Are they kidding? The most dangerous place in the world today is the United States. Think about it: A first-grade classroom. A college campus. A navy office building. A movie theater. A shopping center. A church. A women’s health clinic. And now a center for the developmentally disabled. All sites of mass shootings.

The latest, San Bernardino, Calif., on Dec. 2, where 14 people were gunned down, another 17 wounded, at an office holiday party. According to, that made the 354th mass shooting — defined as four or more dead or wounded — in the 334 days since Jan. 1, more than one a day. That’s on top of the 89 people killed by gun violence every day. And those mass shootings have occurred all over the country, in some 220 cities in 47 states. Is nowhere in America safe?

So once again we have to ask: What will it take? How many innocent people have to be killed? How many families destroyed? How many communities shattered? Before politicians have the guts to stand up to the NRA and adopt some tough, but common-sense, gun safety measures?

As President Barack Obama noted in comments to CBS News immediately after news of the California shootings broke, “We have a pattern now of mass shootings in this country that has no parallel anywhere else in the world.” No other civilized nation on earth suffers from that same kind of repeated, senseless domestic terrorism. Why? Because no other civilized nation offers the same easy access to guns.

Every one of those shootings was different: different motives, targets and gunmen. But they all had one thing in common: guns, most often multiple guns, in the hands of people who should never have been able to buy a gun in the first place. But they were able to buy almost any kind of weapon they wanted because our gun laws are so weak. For starters, there’s no nationwide ban on assault weapons, and most states do not require background checks for guns bought at gun shows from private individuals or for online gun sales.

Imagine: Even people placed on the “no-fly list” because they’re suspected of terrorism can walk into a gun store today and legally walk out with a gun. Or get this: In anticipation of holiday shopping, recently published a list of “10 Things You Can’t (Easily) Buy With a Credit Card,” everything from lottery tickets to lap dances. Guns are not on the list.

In a perfect world, what would follow news of the San Bernardino shooting would be a determination on the part of Congress to adopt new, commonsense gun safety measures, like universal background checks, supported by 93 percent of the American people. Instead, we got the usual dribble of pious political pronouncements. Speaker Paul Ryan called for a moment of silence before lighting the Capitol Christmas tree, while countless members of Congress tweeted out how they were keeping victims and families of San Bernardino in their “thoughts and prayers.”

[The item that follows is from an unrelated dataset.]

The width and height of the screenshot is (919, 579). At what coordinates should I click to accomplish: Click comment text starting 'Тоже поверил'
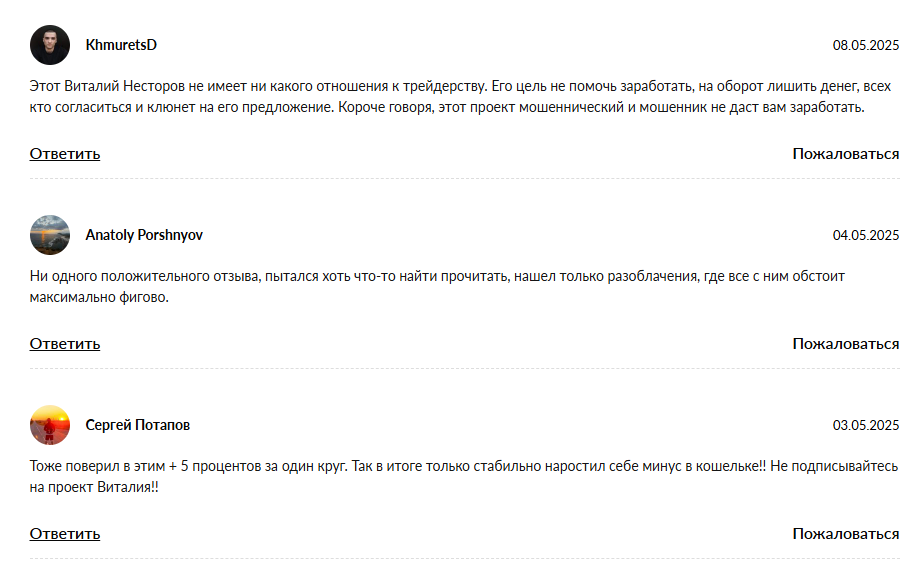point(464,476)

What nonsense! Thanks to Igor Volsky of Think Progress for poking holes in such a phony display of concern. When Senate Majority Leader Mitch McConnell, R-Ky., tweeted “The senseless loss of innocent life in .San Bernardino defies explanation. Our thoughts are w/ the victims & their families,” Volsky tweeted back: “NRA dumped $922K into McConnell’s re-elect bid, so when it comes to preventing gun violence all u get is this tweet.”

Sure, prayers are fine. But prayers aren’t enough. And prayers are no substitute for action: a point made dramatically by U.S. Rep. Jan Schakowsky, D-Ill., last Oct. 1. When news broke of a shooting on the campus of a community college in Roseburg, Ore., then-Speaker John Boehner asked the House to observe a moment of silence — at the end of which Schakowsky shouted out: “Now, let’s do something!”

May that cry again echo through the Capitol building, this time with better results. Congress can’t continue to dance around or deny the real problem. We don’t need more moments of silence, more thoughts and prayers, more blabber about more money for mental health, or more praise of law enforcement officers. They’re all important. But what we really need is action.

Until we end the easy access to guns, no place in the United States is safe.